A dispersed settlement, also known as a scattered settlement, is one of the main types of settlement patterns used by landscape historians to classify rural settlements found in England and other parts of the world. Typically, there are a number of separate farmsteads scattered throughout the area. A dispersed settlement contrasts with a nucleated village.

The French term bocage is sometimes used to describe the type of landscape found where dispersed settlements are common.

In addition to Western Europe, dispersed patterns of settlement are found in parts of Papua New Guinea, as among the Gainj, Ankave, and Baining tribes. It is also frequently met with in nomadic pastoral societies.
In Ghana, Kumbyili in the northern region is also an example of a dispersed settlement

==England==
In England, dispersed settlements are often found in the areas of ancient enclosure outside the central region—for example, Essex, Kent and the West Country. An example of a dispersed settlement given by W G Hoskins is Middle Barton in Steeple Barton, Oxfordshire.

In some parts of England, the pattern of dispersed settlement has remained unchanged for many hundreds of years. Many of the locations found in Domesday may be dispersed farmsteads. It is sometimes possible to identify documentary references to farmsteads in the 18th and 19th centuries with these Domesday entries.

In areas of Kent and Essex close to London, the development of residential housing during the 20th century has often disguised the dispersed nature of the original settlement.

The farmsteads which make up the dispersed settlement are often surrounded by small irregularly shaped fields. Traditionally, trees are encouraged to grow at the edges of these fields and in thin strips alongside roads. However, during the 20th century, much of this woodland disappeared, either as a result of disease or modern farming practice. Arthur Young's description of the view from Langdon Hills, "dark lanes intersected with numberless hedges and woods," is a typical description of the landscape in an area of dispersed settlements.

==Italy==
Anthony Galt has written an extensive study of the dispersed settlement pattern around Locorotondo in the Province of Bari in southern Italy. In this case, the settlement pattern developed because of movement from the town to the countryside in the 19th century. Emphyteutic leases were used by landowners seeking to increase their income from land that was only marginally attractive for agriculture by encouraging the creation of vineyards.

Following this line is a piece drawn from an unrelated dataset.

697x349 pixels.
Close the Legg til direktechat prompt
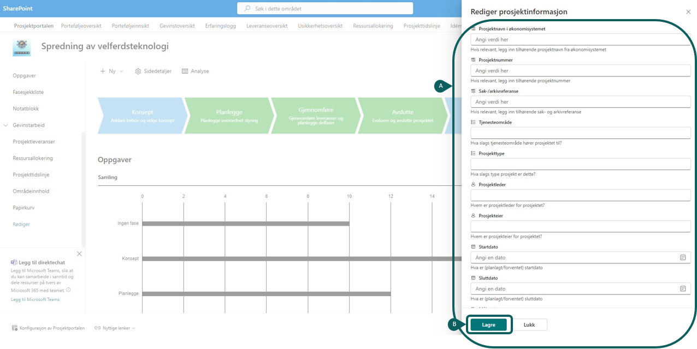pyautogui.click(x=79, y=254)
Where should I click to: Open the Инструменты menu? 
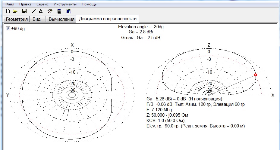pyautogui.click(x=65, y=4)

==German-speaking Europe==

Known as Streusiedlungen (singular Streusiedlung), dispersed settlements are a characteristic of various parts of German-speaking Europe, including in areas of Westphalia, historically the Ruhr urban area (the dispersed settlements lending themselves to the development of urban sprawl after industrialisation), the Austro-Bavarian parts of the Alps (Upper Bavaria, Austria, South Tyrol) as well as Alamannic parts of the Alps (Bernese Oberland, Central Switzerland).